**Requirement 1**
Do the statements (a), (b) and (c) agree with the excerpt on economic stagnation? For each, answer yes or no and quote the words from the excerpt that decide it.
(a) The number of cigar producers fell from 283 in 1958 to 132 in 1972.
(b) Japan's Lost Decade lasted from 1980 to 1990.
(c) In growing industries, businesses have to take customers from competitors in order to expand.
**Requirement 2**
Could you pick up the excerpt on economic stagnation after its last sentence and keep writing in the same style?

**Excerpt to read**

____________________

Stagnation happens when something fails to change for better or for worse. Instead, it stays the same. In economic terms, a stagnant economy is one that doesn't shrink or grow, or that grows very slowly.

Stagnation usually brings increases in unemployment and falling wages. Modern economies rely on constant growth to provide jobs and increasing wages to support a growing population. If a population grows while its economy stagnates, individual workers will find it more challenging to compete for jobs and wages.

Stagnation can be temporary as a part of typical economic cycles, or it can be a long-term phenomenon, as Japan experienced during its Lost Decade between 1990 and 2000.

What is a stagnant market?

A stagnant market is like a stagnant economy. It is a market that neither grows nor shrinks. Instead, it stays roughly the same. The market values of companies do not change, and the companies competing in the market remain the same.

A stagnant market can make it difficult for investors to make money because the securities they buy fail to change in price. The stock market sees few gains and stock, mutual fund, and ETF prices often hold steady or fall slightly during stagnation.

The markets for specific goods can also become stagnant, meaning that the companies in those markets fail to see the growth that they once did. This trend typically occurs as markets mature, and there are fewer innovations to find. For example, between 1960 and 1975, coffee consumption dropped by 3.2%. Some years saw small increases, and others saw small decreases, but the overall change was negligible.

As markets for specific goods grow stagnant, competition can become more fierce. In growing industries, businesses can expand without stealing market share from competitors. When markets are stagnant, the only way to grow is to take customers from the competition.

An example of this is the cigar industry. As the market began to stagnate and shrink, the number of cigar producers fell from 283 in 1958 to 132 in 1972. At the same time, the market share of the three largest companies grew, increasing from 47% to 67% between 1960 and 1976.

What are the causes of stagnation?

One type of stagnation is cyclical stagnation. Economies go through regular cycles of growth, stagnation, and recession. As an economy moves from a recession to growth or from growth to a recession, it may experience a time of stagnation. There can also be periods of stagnation between periods of growth or recession.

____________________

**Supplied data**
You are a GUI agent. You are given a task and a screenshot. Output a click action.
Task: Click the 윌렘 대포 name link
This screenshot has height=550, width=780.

____________________

**Written answer 1**
(a) Yes: "the number of cigar producers fell from 283 in 1958 to 132 in 1972"
(b) No: "as Japan experienced during its Lost Decade between 1990 and 2000"
(c) No: "In growing industries, businesses can expand without stealing market share from competitors."

**Written answer 2**
Major economic events can also set off stagnation. If a country goes to war, its economy must change rapidly to support the war effort. The shock of these changes may cause the economy to stagnate. For instance, changes in the prices of essential imports, like oil, or major exports may lead to stagnation as the economy works to adapt to price changes.

Finally, structural issues within an economy can lead to stagnation by discouraging innovation and growth. Government regulations that make it challenging to start new businesses can reduce growth and lead to stagnation. Societal changes, such as lower immigration or birth rates, can also slow growth.

What are the effects of stagnation?

Stagnation has multiple effects, the primary ones being increasing unemployment and falling wages.

As economies stagnate, the number of jobs in the economy stays roughly the same. At the same time, populations tend to grow as babies are born and people immigrate. With the same number of jobs and more workers available to fill them, more people find themselves without jobs.

This glut of labor leads to lower wage growth or shrinking wages. Many workers work part-time out of necessity because they cannot find full-time work.

How do you deal with a stagnant market?

To deal with a stagnant market, governments must find a monetary policy or fiscal policy that spurs economic growth.

One of the most common ways that governments try to increase economic growth is increased spending. When the government spends more money on things like infrastructure, it causes money to enter the economy, flowing to businesses such as construction companies and raw materials producers. The people who work for those companies receive compensation in the form of wages. And they in turn generally spend that money on other goods and services, and so on, letting the increased spending impact various parts of the economy.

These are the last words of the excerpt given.